Fuentes is now a 21-year-old Springfield resident, a history major, honors student, award winner, scholarship recipient, and soon-to-be graduate of Holyoke Community College. On Sat., June 1, at the MassMutual Center, he will receive his associate degree in liberal arts with high honors and deliver a keynote speech at HCC's 72nd annual Commencement.
Come September, he will attend Williams College, one of the most selective schools in the country, on what is essentially a full scholarship.
"Being from Holyoke, I didn't want to come to HCC," he says. "I definitely stigmatized it. I had no idea HCC could be such a catapult. One thing HCC has given me is redemption. It's allowed me to realign my academic trajectory with the one I have always wanted."
That realignment took some time. Fuentes finished high school in Chicopee, then took a few business classes at HCC. At the time, he wanted to be a paralegal, but he left after one semester and moved to Boston. Living in Dorchester, he commuted nearly three hours a day back and forth to Bunker Hill Community College in Charlestown while juggling jobs at a hair salon and a law office. It was all too much.
He returned to Holyoke in 2016 and decided to give HCC another go. Financial aid complications forced him to go to work instead, at a gas station and a warehouse, where he got a glimpse of a life he didn't want "making pallets and being a slave to a company," he says.
A job as a file clerk in a Northampton law office, though, gave him a window into another life. Soon, with a little money in his pocket and a lot of support from colleagues, he re-enrolled.
Fuentes quickly regained his academic footing, inspired by a Learning Community course called "Cops, Crime and Class," which explored the economic underpinnings of criminal behavior and spoke to his own experiences growing up poor in South Holyoke, raised by a single mother and seeing many people he knew go to jail.
"I've seen the relationships that police have with their communities, the good and the bad, since I was a kid," he says. "It was nice to have a place where I could speak about my own life. It was the first time in a long time that I felt really engaged in a classroom setting."
Other courses reinforced that feeling: "Caribbean Identities in History and Literature," "Aliens, Anti-Citizens and Identity," and "The Immigrant City," a political and historical study of Holyoke held jointly with Amherst College.
Through the latter, Fuentes discovered the Holyoke History Room at the public library. Discouraged by the "thin scholarship" on Puerto Rican history in the archives, he interviewed his Holyoke friends for an oral history project. That led to a deeper, independent study that earned him first place this year in the HCC Library's annual BUILD research competition, titled "Networks of Puerto Rican Power: Building Bilingual Education in Holyoke Schools, 1960-1990." He presented his report earlier his month at the annual University of Massachusetts Undergraduate Research Conference.

* [COLLECTED MATERIAL]:
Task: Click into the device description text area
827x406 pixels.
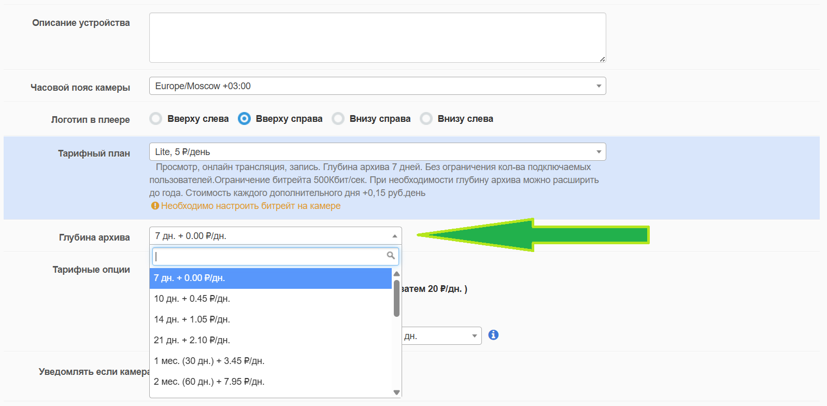Action: [377, 38]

* [EXERCISE GOAL]: Sum up the piece on Fuentes in two sentences. The data isn't needed for this.

* [RESULT BELOW]: Fuentes, a 21-year-old Springfield resident and history major, will graduate from Holyoke Community College with high honors, give a keynote speech at Commencement, and then attend Williams College on what is essentially a full scholarship. After leaving HCC once, commuting to Bunker Hill Community College, and working jobs he didn't want, he re-enrolled at HCC, where courses on crime, class, and identity engaged him and led to a first-place research study on Puerto Rican power and bilingual education in Holyoke schools.